• **Task details**
Only the lines from the one with "You are a GUI" through the final line below belong in the answer, copied exactly and without pictures.

• **Exercise data**
****************

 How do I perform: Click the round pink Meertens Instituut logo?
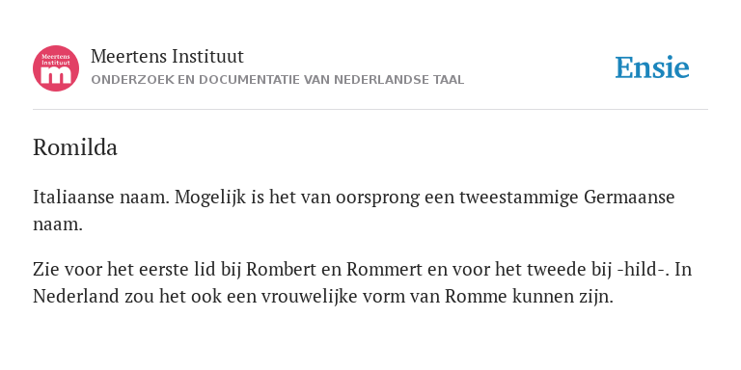click(x=56, y=68)
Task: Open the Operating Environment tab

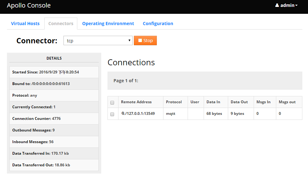Action: click(108, 24)
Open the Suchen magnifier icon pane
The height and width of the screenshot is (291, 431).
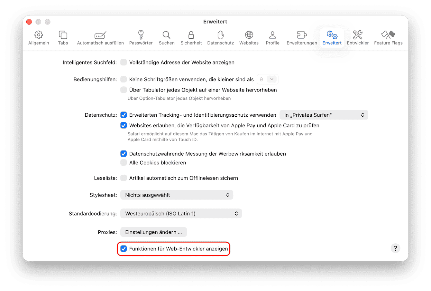tap(167, 38)
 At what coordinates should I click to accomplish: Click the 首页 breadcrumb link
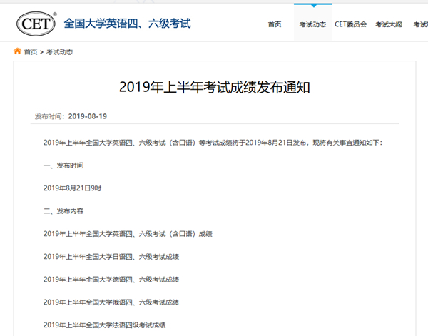[31, 52]
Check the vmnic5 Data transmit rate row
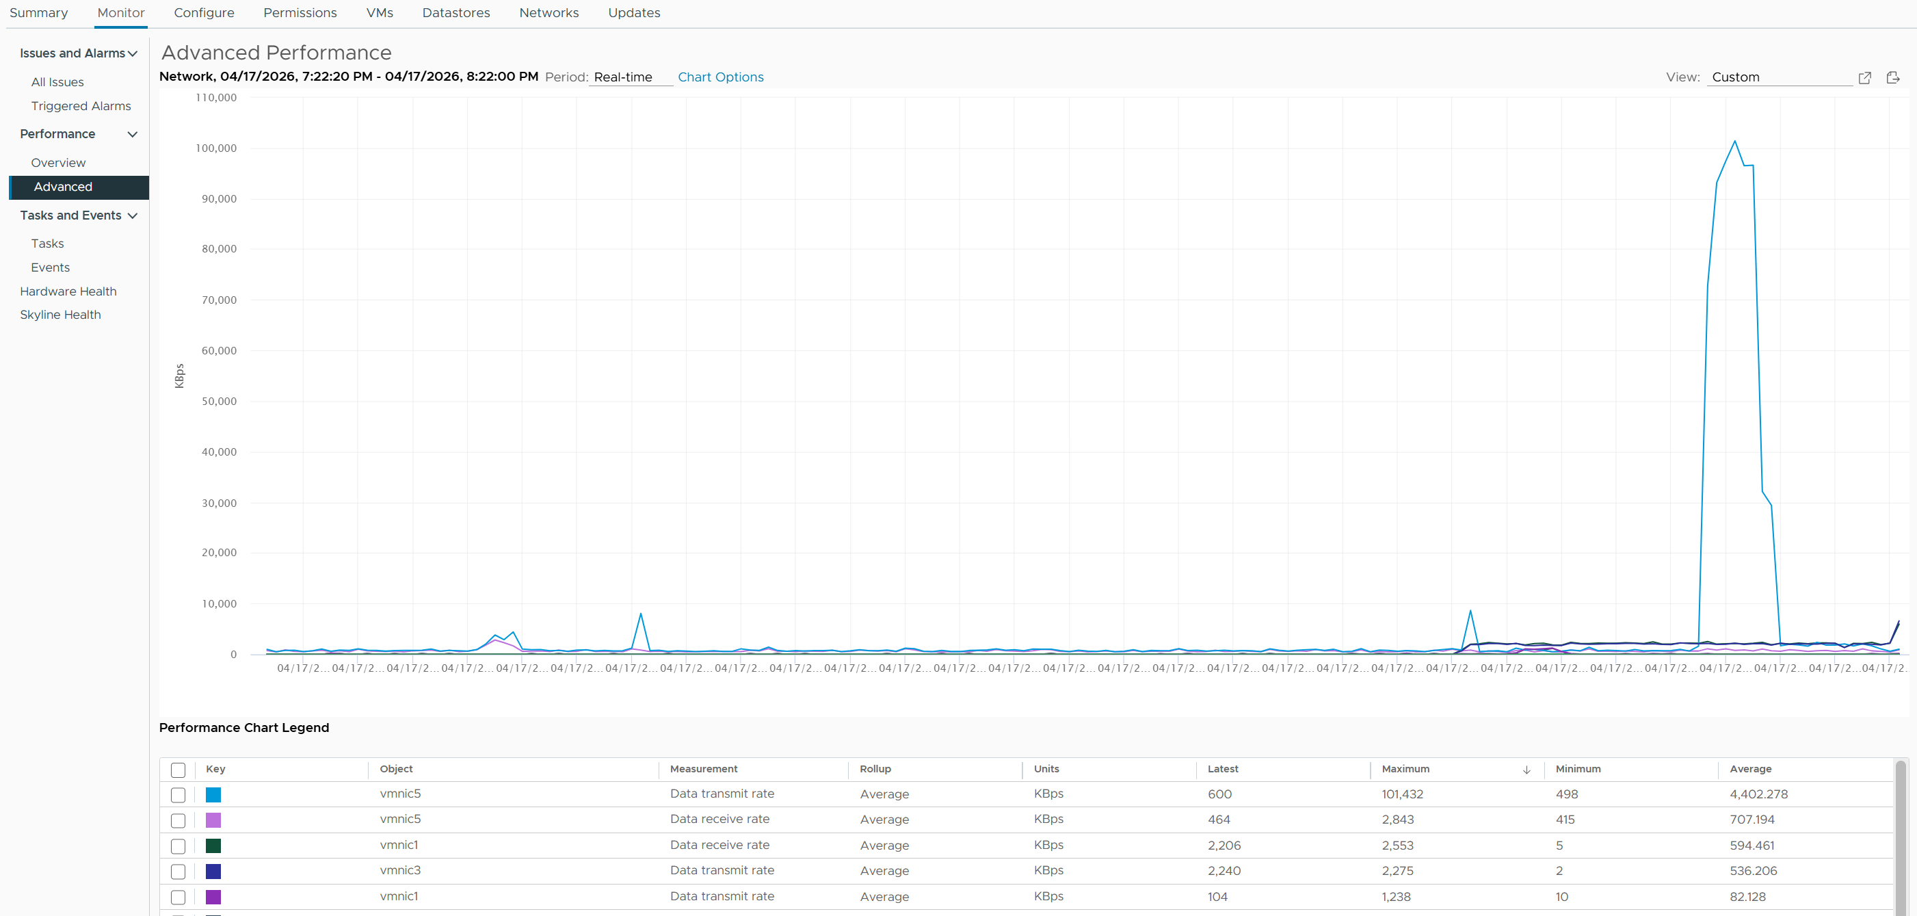The image size is (1917, 916). click(x=178, y=795)
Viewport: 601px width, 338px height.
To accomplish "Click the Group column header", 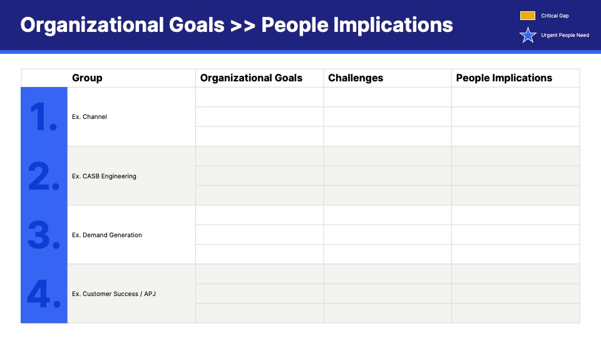I will [87, 78].
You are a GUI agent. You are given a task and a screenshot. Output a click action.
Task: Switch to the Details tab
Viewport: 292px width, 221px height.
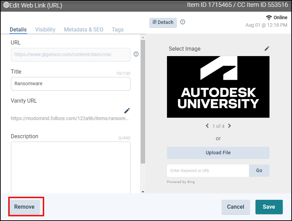(18, 29)
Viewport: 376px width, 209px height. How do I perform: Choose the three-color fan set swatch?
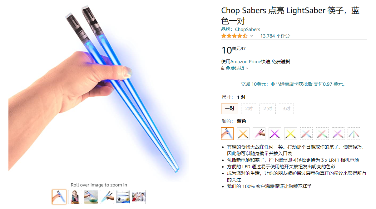pyautogui.click(x=354, y=134)
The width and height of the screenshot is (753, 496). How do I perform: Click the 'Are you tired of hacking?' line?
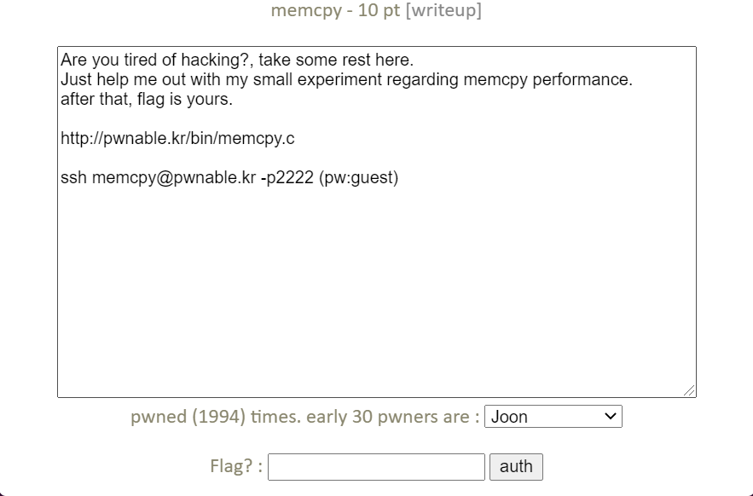[x=237, y=60]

****************

• **Answer to the exercise**
You are a GUI agent. You are given a task and a screenshot. Output a click action.
Task: Switch to the Details tab
Viewport: 292px width, 221px height.
(18, 29)
Viewport: 376px width, 209px height. How do I perform: Choose the three-color fan set swatch?
pyautogui.click(x=354, y=134)
The width and height of the screenshot is (753, 496). How do I perform: Click the 'Are you tired of hacking?' line?
[x=237, y=60]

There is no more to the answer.